I crashed the ground fizzing, arms sparking and with no idea which way was up. Then two pairs of hands were on me, pulling at my coat, cold hands and strong.
I thought the fingers would be long and pale and milky but then I realised it was my friends and they were pulling me along from the wrong section of the fence, dragging me to the side, when they could have just left me where I fell and made their own escape.
The three of us jumped up at the wire at once, scrabbling like monkeys, stretching out for the top. I rolled over wildly, grunting as I scored deep scratches across my back that would earn me a long, hard look from my mother when she happened to glimpse them a week later. We landed heavily on the other side, still moving forward, having realised that we’d just given away the location of a portion of dead fence. But now we had to look back, and what I saw-though my head was still vibrating from the shock I’d received, so I cannot swear to it-was at least three, maybe five, figures on the other side of the fence. Not right up against it, but a few yards back.
Black hair was whipped up around their faces, and they looked like absences ill-lit by moonlight.
Then they were gone.
We moved fast. We didn’t know why they’d stopped, but we didn’t hang around. We didn’t stick too close to the fence either, in case they changed their minds.
We half-walked, half-ran, and at first we were quiet but as we got further away, and nothing came, we began to laugh and then to shout, punching the air, boys who had come triumphantly out the other side.

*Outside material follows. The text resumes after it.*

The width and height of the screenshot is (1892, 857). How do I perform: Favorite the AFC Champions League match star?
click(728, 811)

The forest felt like some huge football field, applauding its heroes with whispering leaves. We got back to town a little after two in the morning. We walked down the middle of the deserted main street, slowly, untouchable, knowing the world had changed: that we were not the boys who had started the evening, but men, and that the stars were there to be touched. That was then.
As older men we stood together at the fence for a long time, recalling that night.

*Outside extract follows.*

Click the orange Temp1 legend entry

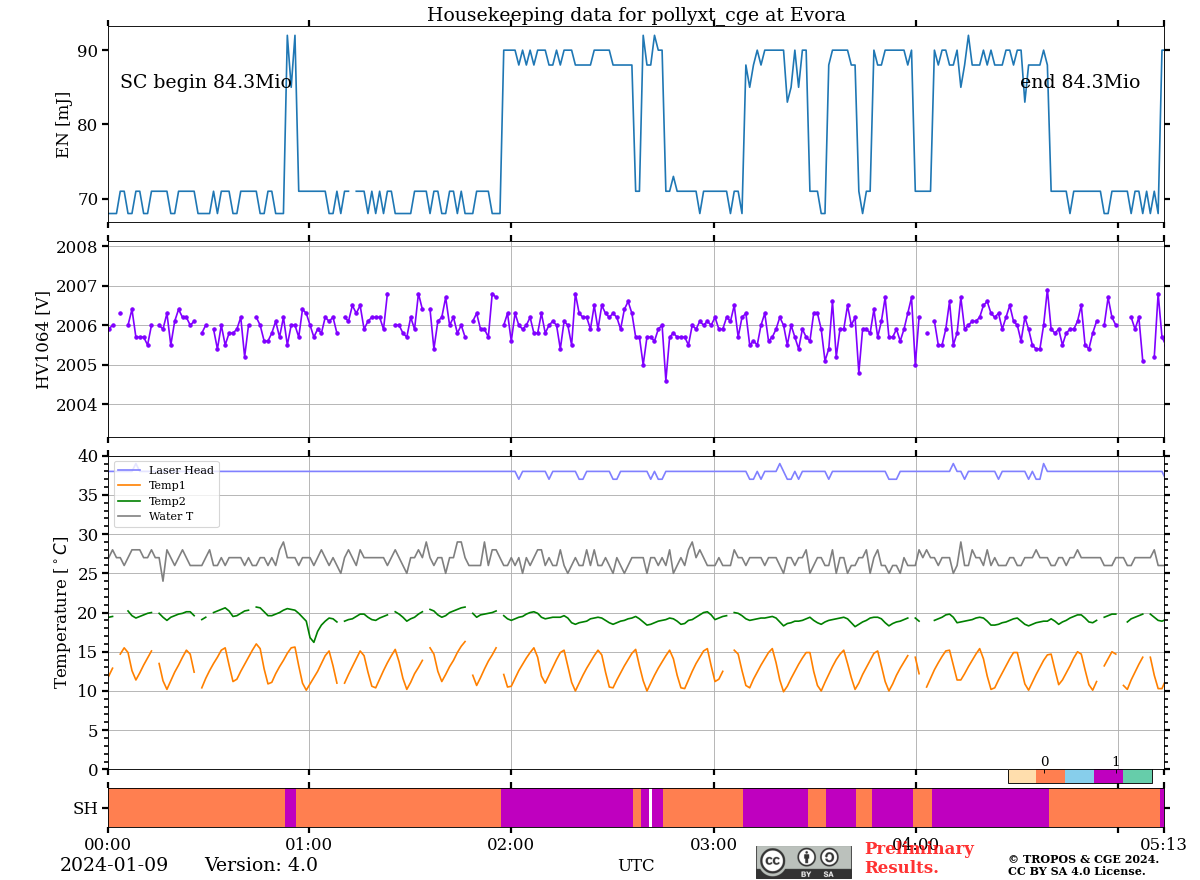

Parts of it are fuzzy now, of course, and it comes down to snapshots: Pete’s terrified face when he slipped, the first glimpse of light at the houses, Henry’s shout as he tried to warn me, narrow faces the colour of moonlight. They most likely remembered other things, defined that night in different ways and were the centre of their recollections. As I looked now through the fence at the other forest I was thinking how long a decade had seemed back then, and how you could learn that it was no time at all.
Henry stepped away first. I wasn’t far behind. Pete stayed a moment longer, then took a couple of steps back. Nobody said anything. We just looked at the fence a little longer, and then we turned and walked away.
Took us forty minutes to get back to the truck.
The next Thursday Henry couldn’t make it, so it was just me and Pete at the pool table. Late in the evening, with many beers drunk, I mentioned the fence.
Not looking at me, chalking his cue, Pete said that if Henry hadn’t stepped back when he did, he’d have climbed it.
“And gone over?”
“Yeah,” he said.
This was bullshit, and I knew it. "Really?”
There was a pause. "No,” he said, eventually, and I wished I hadn’t asked the second time. I could have left him with something, left us with it. Calling an ass cute isn’t much, but it’s better than just coming right out and admitting you’ll never cup it in your hand.
The next week it was the three of us again, and our walk in the woods wasn’t even mentioned. We’ve never brought it up since, and we can’t talk about the first time any more either. I think about it sometimes, though.
I know I could go out walking there myself some night, and there have been slow afternoons and dry, sleepless small hours when I think I might do it: when I tell myself such a thing isn’t impossible now, that I am still who I once was. But I have learned a little since I was fifteen, and I know now that you don’t need to look for things that will suck the life out of you. Time will do that all by itself.